Given data: Begin

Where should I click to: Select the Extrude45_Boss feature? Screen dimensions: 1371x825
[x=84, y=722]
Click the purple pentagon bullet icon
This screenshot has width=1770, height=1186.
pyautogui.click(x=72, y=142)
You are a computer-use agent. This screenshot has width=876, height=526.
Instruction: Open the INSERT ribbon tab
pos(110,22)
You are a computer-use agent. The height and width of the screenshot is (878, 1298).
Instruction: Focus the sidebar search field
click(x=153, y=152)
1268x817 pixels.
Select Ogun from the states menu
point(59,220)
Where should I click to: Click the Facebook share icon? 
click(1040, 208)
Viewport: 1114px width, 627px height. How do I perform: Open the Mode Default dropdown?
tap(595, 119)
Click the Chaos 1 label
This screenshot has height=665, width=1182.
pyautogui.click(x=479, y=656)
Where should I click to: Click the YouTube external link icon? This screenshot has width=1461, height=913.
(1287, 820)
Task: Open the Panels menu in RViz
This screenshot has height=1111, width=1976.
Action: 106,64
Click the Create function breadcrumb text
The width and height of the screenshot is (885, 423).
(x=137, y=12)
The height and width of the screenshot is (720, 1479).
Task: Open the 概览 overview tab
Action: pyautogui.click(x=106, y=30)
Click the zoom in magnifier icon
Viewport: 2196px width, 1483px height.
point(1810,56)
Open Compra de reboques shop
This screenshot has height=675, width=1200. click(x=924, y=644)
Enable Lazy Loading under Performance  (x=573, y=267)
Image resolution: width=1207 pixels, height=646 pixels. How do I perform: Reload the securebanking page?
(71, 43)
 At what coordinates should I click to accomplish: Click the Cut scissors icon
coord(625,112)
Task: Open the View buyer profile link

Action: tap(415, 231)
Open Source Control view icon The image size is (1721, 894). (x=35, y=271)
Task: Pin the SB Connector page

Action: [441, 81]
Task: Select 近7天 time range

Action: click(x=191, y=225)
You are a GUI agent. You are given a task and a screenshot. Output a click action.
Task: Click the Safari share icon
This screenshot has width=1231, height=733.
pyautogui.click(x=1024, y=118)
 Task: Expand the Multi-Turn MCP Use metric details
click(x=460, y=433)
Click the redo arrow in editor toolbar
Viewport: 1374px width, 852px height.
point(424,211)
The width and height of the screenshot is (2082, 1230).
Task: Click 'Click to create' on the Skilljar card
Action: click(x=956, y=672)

Given data: End

Everything in the listing above should be printed again exactly.

__Exercise response__.
Where should I click to: Select the Extrude45_Boss feature? Screen dimensions: 1371x825
[x=84, y=722]
Click the purple pentagon bullet icon
This screenshot has width=1770, height=1186.
pyautogui.click(x=72, y=142)
You are a computer-use agent. This screenshot has width=876, height=526.
Instruction: Open the INSERT ribbon tab
pos(110,22)
You are a computer-use agent. The height and width of the screenshot is (878, 1298).
Instruction: Focus the sidebar search field
click(x=153, y=152)
1268x817 pixels.
Select Ogun from the states menu
point(59,220)
Where should I click to: Click the Facebook share icon? 
click(1040, 208)
Viewport: 1114px width, 627px height. How do I perform: Open the Mode Default dropdown?
tap(595, 119)
Click the Chaos 1 label
This screenshot has height=665, width=1182.
pyautogui.click(x=479, y=656)
Where should I click to: Click the YouTube external link icon? This screenshot has width=1461, height=913.
(1287, 820)
Task: Open the Panels menu in RViz
This screenshot has height=1111, width=1976.
Action: 106,64
Click the Create function breadcrumb text
The width and height of the screenshot is (885, 423).
(x=137, y=12)
The height and width of the screenshot is (720, 1479).
Task: Open the 概览 overview tab
Action: pyautogui.click(x=106, y=30)
Click the zoom in magnifier icon
Viewport: 2196px width, 1483px height.
point(1810,56)
Open Compra de reboques shop
This screenshot has height=675, width=1200. click(x=924, y=644)
Enable Lazy Loading under Performance  (x=573, y=267)
Image resolution: width=1207 pixels, height=646 pixels. How do I perform: Reload the securebanking page?
(71, 43)
 At what coordinates should I click to accomplish: Click the Cut scissors icon
coord(625,112)
Task: Open the View buyer profile link

Action: tap(415, 231)
Open Source Control view icon The image size is (1721, 894). (x=35, y=271)
Task: Pin the SB Connector page

Action: [441, 81]
Task: Select 近7天 time range

Action: click(x=191, y=225)
You are a GUI agent. You are given a task and a screenshot. Output a click action.
Task: Click the Safari share icon
This screenshot has width=1231, height=733.
pyautogui.click(x=1024, y=118)
 Task: Expand the Multi-Turn MCP Use metric details
click(x=460, y=433)
Click the redo arrow in editor toolbar
Viewport: 1374px width, 852px height.
point(424,211)
The width and height of the screenshot is (2082, 1230).
Task: Click 'Click to create' on the Skilljar card
Action: click(x=956, y=672)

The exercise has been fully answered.